L’estate è esplosa in tutto il suo calore, il sole splende in un cielo di zaffiro e le temperature si alzano repentinamente ricordando come la primavera mancata non ci abbia preparati all’afa estiva.

Questo il clima che accoglie le ultime due prove del Giro del Canavese, la prestigiosa gara a tappe che si svolge sotto egida Csain e che ha per obiettivo valorizzare lo sport delle due ruote nel territorio che ha dato i natali a grandi ciclisti e visto molte imprese del ciclismo professionistico, assegnando ai vincitori delle varie categorie le ambite maglie rosa.

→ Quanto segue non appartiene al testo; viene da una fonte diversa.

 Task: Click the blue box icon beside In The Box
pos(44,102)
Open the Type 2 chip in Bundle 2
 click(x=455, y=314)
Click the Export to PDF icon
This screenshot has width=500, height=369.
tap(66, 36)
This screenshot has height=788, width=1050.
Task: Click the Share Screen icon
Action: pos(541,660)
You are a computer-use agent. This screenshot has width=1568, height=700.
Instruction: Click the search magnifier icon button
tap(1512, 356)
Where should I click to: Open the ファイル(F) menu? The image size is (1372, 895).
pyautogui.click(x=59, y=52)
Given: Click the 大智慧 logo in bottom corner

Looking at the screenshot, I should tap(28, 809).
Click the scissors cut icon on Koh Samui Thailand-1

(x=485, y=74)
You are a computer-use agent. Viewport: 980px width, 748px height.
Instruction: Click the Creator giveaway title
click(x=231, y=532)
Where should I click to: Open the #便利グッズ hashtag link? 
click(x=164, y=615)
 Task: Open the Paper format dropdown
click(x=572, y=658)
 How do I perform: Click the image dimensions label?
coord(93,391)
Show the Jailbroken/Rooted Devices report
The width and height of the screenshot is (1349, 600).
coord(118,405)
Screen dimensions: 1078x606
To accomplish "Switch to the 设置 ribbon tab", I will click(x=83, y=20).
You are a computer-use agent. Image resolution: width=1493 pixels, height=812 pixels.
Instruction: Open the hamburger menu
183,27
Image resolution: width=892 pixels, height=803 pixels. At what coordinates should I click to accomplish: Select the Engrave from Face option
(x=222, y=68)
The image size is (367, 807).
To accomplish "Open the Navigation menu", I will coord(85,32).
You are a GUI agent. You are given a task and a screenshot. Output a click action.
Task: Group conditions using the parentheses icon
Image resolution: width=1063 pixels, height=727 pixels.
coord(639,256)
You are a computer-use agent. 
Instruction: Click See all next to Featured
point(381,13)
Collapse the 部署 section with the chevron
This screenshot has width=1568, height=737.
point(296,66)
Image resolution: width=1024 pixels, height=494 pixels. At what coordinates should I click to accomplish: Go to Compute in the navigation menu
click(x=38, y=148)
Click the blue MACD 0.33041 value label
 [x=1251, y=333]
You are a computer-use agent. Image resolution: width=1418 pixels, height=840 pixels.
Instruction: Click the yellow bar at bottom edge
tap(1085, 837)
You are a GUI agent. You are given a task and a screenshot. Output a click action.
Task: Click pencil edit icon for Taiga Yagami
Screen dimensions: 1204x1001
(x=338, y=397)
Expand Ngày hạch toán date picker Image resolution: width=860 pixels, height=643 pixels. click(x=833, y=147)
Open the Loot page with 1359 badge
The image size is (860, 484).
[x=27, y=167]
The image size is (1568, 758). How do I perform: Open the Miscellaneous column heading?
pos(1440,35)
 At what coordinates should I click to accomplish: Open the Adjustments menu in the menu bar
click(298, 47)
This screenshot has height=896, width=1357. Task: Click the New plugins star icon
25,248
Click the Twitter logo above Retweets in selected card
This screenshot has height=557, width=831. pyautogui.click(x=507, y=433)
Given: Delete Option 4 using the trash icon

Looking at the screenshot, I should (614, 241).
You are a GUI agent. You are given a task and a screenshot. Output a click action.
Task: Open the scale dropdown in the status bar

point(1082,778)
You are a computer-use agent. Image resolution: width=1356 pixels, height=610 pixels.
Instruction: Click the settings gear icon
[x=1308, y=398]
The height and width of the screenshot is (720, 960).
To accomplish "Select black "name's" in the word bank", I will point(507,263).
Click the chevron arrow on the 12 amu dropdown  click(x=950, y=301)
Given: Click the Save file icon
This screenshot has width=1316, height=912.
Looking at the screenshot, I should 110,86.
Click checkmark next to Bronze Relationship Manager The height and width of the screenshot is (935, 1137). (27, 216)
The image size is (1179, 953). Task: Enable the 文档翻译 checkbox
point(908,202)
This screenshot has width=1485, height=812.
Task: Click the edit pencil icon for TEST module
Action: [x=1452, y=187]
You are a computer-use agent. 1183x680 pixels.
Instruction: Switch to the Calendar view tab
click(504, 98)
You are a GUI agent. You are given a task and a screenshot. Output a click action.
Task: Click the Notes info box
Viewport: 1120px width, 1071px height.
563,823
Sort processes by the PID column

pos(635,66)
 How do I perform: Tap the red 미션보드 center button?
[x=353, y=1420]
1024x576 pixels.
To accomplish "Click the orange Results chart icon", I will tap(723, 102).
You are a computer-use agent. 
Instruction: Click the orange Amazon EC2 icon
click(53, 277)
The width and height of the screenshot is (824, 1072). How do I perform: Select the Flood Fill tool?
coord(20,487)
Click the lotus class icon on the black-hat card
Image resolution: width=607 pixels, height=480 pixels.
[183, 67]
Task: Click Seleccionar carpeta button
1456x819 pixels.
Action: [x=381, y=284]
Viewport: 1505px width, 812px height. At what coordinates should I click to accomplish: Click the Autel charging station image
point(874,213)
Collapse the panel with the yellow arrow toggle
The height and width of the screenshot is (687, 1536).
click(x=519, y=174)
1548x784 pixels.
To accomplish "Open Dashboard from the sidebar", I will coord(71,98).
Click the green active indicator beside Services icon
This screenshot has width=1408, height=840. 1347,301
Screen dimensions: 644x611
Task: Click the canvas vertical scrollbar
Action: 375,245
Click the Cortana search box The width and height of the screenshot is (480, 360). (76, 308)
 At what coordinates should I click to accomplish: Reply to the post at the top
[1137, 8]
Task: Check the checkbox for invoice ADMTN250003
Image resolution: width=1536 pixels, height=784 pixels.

Le ultime due prove si svolgono partendo dal Ristorante La Rocchetta di Busano: il 23 giugno si gareggia sul classico circuito della favriasca, e come sempre sono le forze in campo a rendere dura la gara più ancora del percorso scelto. Al primo dei cinque giri in programma si avvantaggiano Carmelo Marchetta e Alessandro Raviolo, il gruppo non reagisce prontamente e per oltre metà gara sono loro a condurre i giochi. Vengono riassorbiti al terzo giro, ma sul lungo rettilineo che conduce da Front a Busano parte Massimo Bosticco, lo insegue prontamente Davide Caresio e di comune accordo riescono ad accumulare un vantaggio rassicurante. All’ultimo giro Max Stocchino e Maurizio Melis si lanciano all’inseguimento dei battistrada, ma non riusciranno a prenderli. Dal gruppo Bruno Dellerba prova a scatenare il rientro, ma quando si sposta nessuno prende il suo posto e così Davide Caresio si presenta meritatamente a braccia alzate sul traguardo davanti a Bosticco, alle loro spalle transitano il portacolori della Redil Cicli Matergia Maurizio Melis e Max Stocchino. E leggermente distaccato il gruppo con una volata compatta.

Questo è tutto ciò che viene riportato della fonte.